De Paepe publia un plaidoyer pro domo (car c’était lui, à n’en pas douter, qui était l’autour de ce manifeste, qualifié par L. Bertrand de « document important pour l’histoire des idées socialistes en Belgique »), plaidoyer auquel je répondis dans le Bulletin du 11 février. Je reproduis in-extenso cette réponse, afin de bien montrer quelle altitude entendaient prendre les socialistes jurassiens envers ce mouvement nouveau :


Le Dr De Paepe a essayé, dans une revue bi-mensuelle qui paraît à Lugano, le Socialisme progressif[1], de justifier le récent « Manifeste » des socialistes brabançons, et leur tactique, qualifiée par eux-mêmes d’opportuniste.

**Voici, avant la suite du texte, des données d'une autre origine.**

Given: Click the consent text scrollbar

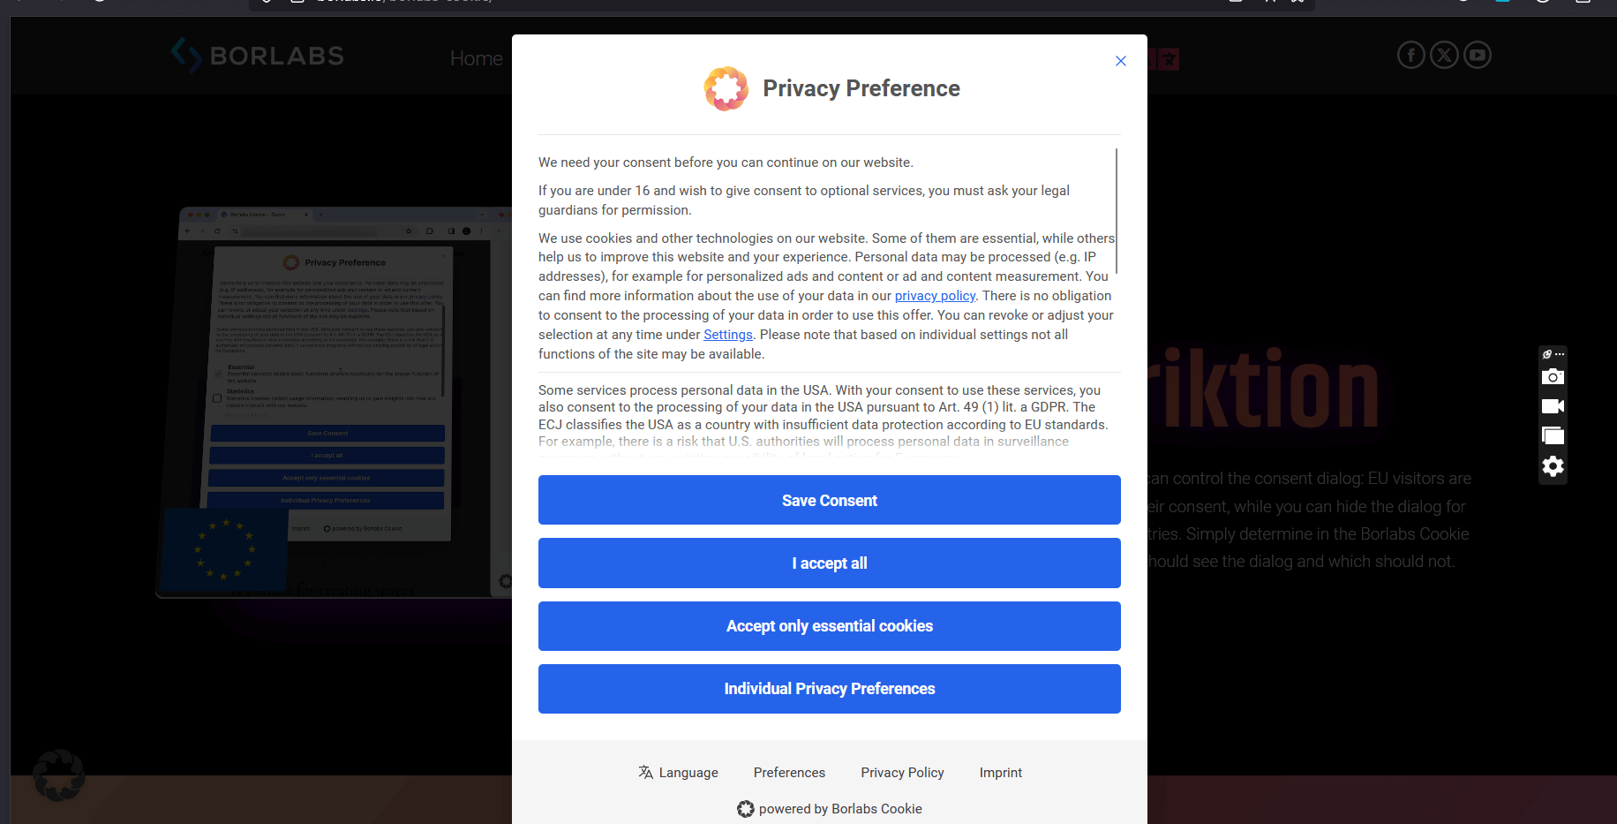Looking at the screenshot, I should (x=1117, y=212).
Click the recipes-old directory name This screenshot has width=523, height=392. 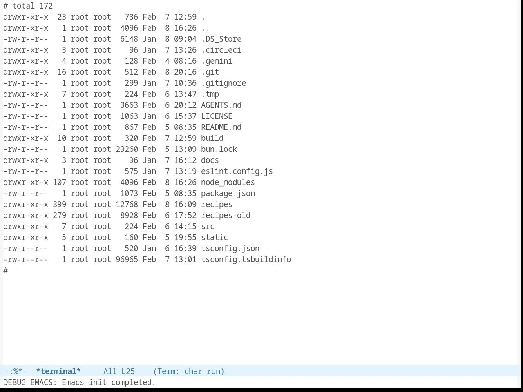[x=226, y=215]
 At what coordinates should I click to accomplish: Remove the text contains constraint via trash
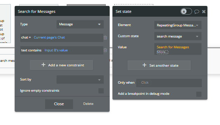[x=105, y=50]
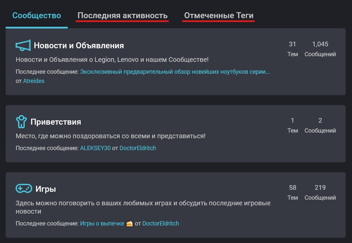This screenshot has height=243, width=352.
Task: Open the Отмеченные Теги tab
Action: pos(218,15)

« Ce mot, dit-il, aurait besoin d’une explication. Si par opportunistes on entend désigner ceux qui trouvent qu’il y a lieu de se montrer autre que l’on n’est, de déclarer que l’on pense ce que l’on ne pense pas, de voiler la vérité parce qu’on la croit inopportune, dans ce cas nous ne voulons pas de l’opportunisme, parce que cet opportunisme c’est le jésuitisme, c’est le mensonge et l’hypocrisie. Mais si par opportunistes on entend désigner ceux qui sont d’avis que la réalisation pratique de certaines idées justes n’est pas encore possible partout et en toutes circonstances, qu’il

  1. C’était une revue que venait de fonder Malon. Je place ici, à ce propos, quatre extraits, les derniers, de lettres de Mme André Léo à Élise Grimm et à Mathilde Rœderer : « Lugano, octobre 1877. Quand ferons-nous la revue le Socialisme progressif ? C’est difficile à dire. Car, si nous avons jusqu’à présent vingt-cinq abonnés, c’est bien le tout, je crois. Il est vrai que nous n’avons encore reçu aucun avis de notre correspondant de Belgique, qui en a promis au moins cinquante. Il nous faudrait un peu moins de deux cents abonnés pour faire les frais. Si nous arrivons à cent, nous chercherons dix actionnaires à soixante francs, et nous marcherons. — Lugano, 17 janvier 1878. Vous devez avoir reçu maintenant deux numéros du Socialisme progressif. Nous avons à peu près assez d’abonnés pour couvrir les frais, mais pas tout à fait. Cette revue n’est pas aussi bien faite qu’il le faudrait. Ce qui nous manque, ce sont deux ou trois bons collaborateurs, pas plus. Nos Belges sont trop abondants et écrivent mal ; ceci entre nous, bien entendu. — Lugano, 12 février 1878. Notre quatrième numéro s’achève... Nous nous sommes embarqués un peu imprudemment, sur la foi de promesses qui ne sont pas tenues, et nous craignons vivement de ne pouvoir finir l’année, faute de fonds. Outre cela, nos abonnés ne paient pas. Il nous en faudrait une soixantaine de plus. — Lugano, 13 mars 1878... Mon union avec Benoît Malon va se rompre, ou plutôt elle est rompue en droit [les mots en droit ont été biffés ensuite par l’écrivain] déjà depuis longtemps ; mais nous sommes à la veille d’une séparation de fait... Le mal, pour mes enfants et pour mes amis, c’est que ce sera un nouveau scandale... De cela, je souffre, pour les miens ; mais je me dis que le bon moyen de réparer une faute, ce n’est pas de la prolonger. J’ai eu tort autrefois, et je ne l’ai jamais nié ; je suis certaine d’avoir raison aujourd’hui. » — Le Socialisme progressif ne vécut pas, à ce que je crois, plus d’un an.
    Il est piquant de rapprocher l’appréciation de Mme André Léo, disant qu’il manque au Socialisme progressif deux ou trois bons collaborateurs, parce que « nos Belges sont trop abondants et écrivent mal », de ce passage d’une lettre de Malon à De Paepe, du 25 mars 1877 (publiée dans la Revue socialiste de novembre 1908) : « La lutte est maintenant ouverte [en Italie] entre le socialisme expérimental dont tu es le chef (je te le dis, parce que c’est vrai) et le socialisme blagueur et braillard de gamins vaniteux que tu connaîtras plus tard ». Ceux que Malon appelait « gamins vaniteux », c’étaient Costa et ses jeunes camarades.